== Input for this task

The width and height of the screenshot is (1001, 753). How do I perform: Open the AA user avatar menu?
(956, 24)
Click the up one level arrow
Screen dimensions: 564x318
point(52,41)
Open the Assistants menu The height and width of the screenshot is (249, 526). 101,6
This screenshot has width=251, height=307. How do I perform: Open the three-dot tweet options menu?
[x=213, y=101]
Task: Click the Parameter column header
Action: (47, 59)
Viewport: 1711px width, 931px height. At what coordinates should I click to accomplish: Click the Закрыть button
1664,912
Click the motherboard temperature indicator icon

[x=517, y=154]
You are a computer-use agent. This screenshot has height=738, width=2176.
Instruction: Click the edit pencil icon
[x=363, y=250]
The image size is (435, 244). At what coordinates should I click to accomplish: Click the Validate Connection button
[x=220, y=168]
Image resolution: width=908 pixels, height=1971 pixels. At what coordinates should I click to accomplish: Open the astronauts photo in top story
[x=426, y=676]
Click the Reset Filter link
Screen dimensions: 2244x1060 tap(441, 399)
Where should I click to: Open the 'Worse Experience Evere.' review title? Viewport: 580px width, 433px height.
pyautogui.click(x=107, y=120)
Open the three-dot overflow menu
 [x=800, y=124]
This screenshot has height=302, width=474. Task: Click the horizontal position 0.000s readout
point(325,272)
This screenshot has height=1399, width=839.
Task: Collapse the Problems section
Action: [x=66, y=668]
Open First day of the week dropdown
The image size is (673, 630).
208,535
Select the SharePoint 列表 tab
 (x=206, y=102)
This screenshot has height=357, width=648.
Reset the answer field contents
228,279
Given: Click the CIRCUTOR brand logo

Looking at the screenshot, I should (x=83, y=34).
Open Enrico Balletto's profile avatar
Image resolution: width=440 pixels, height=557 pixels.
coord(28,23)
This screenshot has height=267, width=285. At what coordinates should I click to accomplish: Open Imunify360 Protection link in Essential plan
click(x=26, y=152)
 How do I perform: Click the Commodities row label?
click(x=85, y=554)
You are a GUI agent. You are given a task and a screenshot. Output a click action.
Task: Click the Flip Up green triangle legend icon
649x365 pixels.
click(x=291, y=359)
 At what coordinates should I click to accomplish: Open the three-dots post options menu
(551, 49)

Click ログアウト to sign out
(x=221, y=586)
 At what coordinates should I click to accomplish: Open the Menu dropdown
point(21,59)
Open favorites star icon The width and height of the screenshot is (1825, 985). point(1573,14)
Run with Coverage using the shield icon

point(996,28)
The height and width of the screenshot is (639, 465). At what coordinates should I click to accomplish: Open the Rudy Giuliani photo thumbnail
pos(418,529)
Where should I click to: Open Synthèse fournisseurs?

====

#### [Exercise details]
Convert the data above into a JSON list of strings with one string per line, leaving out blank lines.

#### [Finished exercise]
[
  "The width and height of the screenshot is (1001, 753). How do I perform: Open the AA user avatar menu?",
  "(956, 24)",
  "Click the up one level arrow",
  "Screen dimensions: 564x318",
  "point(52,41)",
  "Open the Assistants menu The height and width of the screenshot is (249, 526). 101,6",
  "This screenshot has width=251, height=307. How do I perform: Open the three-dot tweet options menu?",
  "[x=213, y=101]",
  "Task: Click the Parameter column header",
  "Action: (47, 59)",
  "Viewport: 1711px width, 931px height. At what coordinates should I click to accomplish: Click the Закрыть button",
  "1664,912",
  "Click the motherboard temperature indicator icon",
  "[x=517, y=154]",
  "You are a computer-use agent. This screenshot has height=738, width=2176.",
  "Instruction: Click the edit pencil icon",
  "[x=363, y=250]",
  "The image size is (435, 244). At what coordinates should I click to accomplish: Click the Validate Connection button",
  "[x=220, y=168]",
  "Image resolution: width=908 pixels, height=1971 pixels. At what coordinates should I click to accomplish: Open the astronauts photo in top story",
  "[x=426, y=676]",
  "Click the Reset Filter link",
  "Screen dimensions: 2244x1060 tap(441, 399)",
  "Where should I click to: Open the 'Worse Experience Evere.' review title? Viewport: 580px width, 433px height.",
  "pyautogui.click(x=107, y=120)",
  "Open the three-dot overflow menu",
  " [x=800, y=124]",
  "This screenshot has height=302, width=474. Task: Click the horizontal position 0.000s readout",
  "point(325,272)",
  "This screenshot has height=1399, width=839.",
  "Task: Collapse the Problems section",
  "Action: [x=66, y=668]",
  "Open First day of the week dropdown",
  "The image size is (673, 630).",
  "208,535",
  "Select the SharePoint 列表 tab",
  " (x=206, y=102)",
  "This screenshot has height=357, width=648.",
  "Reset the answer field contents",
  "228,279",
  "Given: Click the CIRCUTOR brand logo",
  "Looking at the screenshot, I should (x=83, y=34).",
  "Open Enrico Balletto's profile avatar",
  "Image resolution: width=440 pixels, height=557 pixels.",
  "coord(28,23)",
  "This screenshot has height=267, width=285. At what coordinates should I click to accomplish: Open Imunify360 Protection link in Essential plan",
  "click(x=26, y=152)",
  " How do I perform: Click the Commodities row label?",
  "click(x=85, y=554)",
  "You are a GUI agent. You are given a task and a screenshot. Output a click action.",
  "Task: Click the Flip Up green triangle legend icon",
  "649x365 pixels.",
  "click(x=291, y=359)",
  " At what coordinates should I click to accomplish: Open the three-dots post options menu",
  "(551, 49)",
  "Click ログアウト to sign out",
  "(x=221, y=586)",
  " At what coordinates should I click to accomplish: Open the Menu dropdown",
  "point(21,59)",
  "Open favorites star icon The width and height of the screenshot is (1825, 985). point(1573,14)",
  "Run with Coverage using the shield icon",
  "point(996,28)",
  "The height and width of the screenshot is (639, 465). At what coordinates should I click to accomplish: Open the Rudy Giuliani photo thumbnail",
  "pos(418,529)",
  "Where should I click to: Open Synthèse fournisseurs?"
]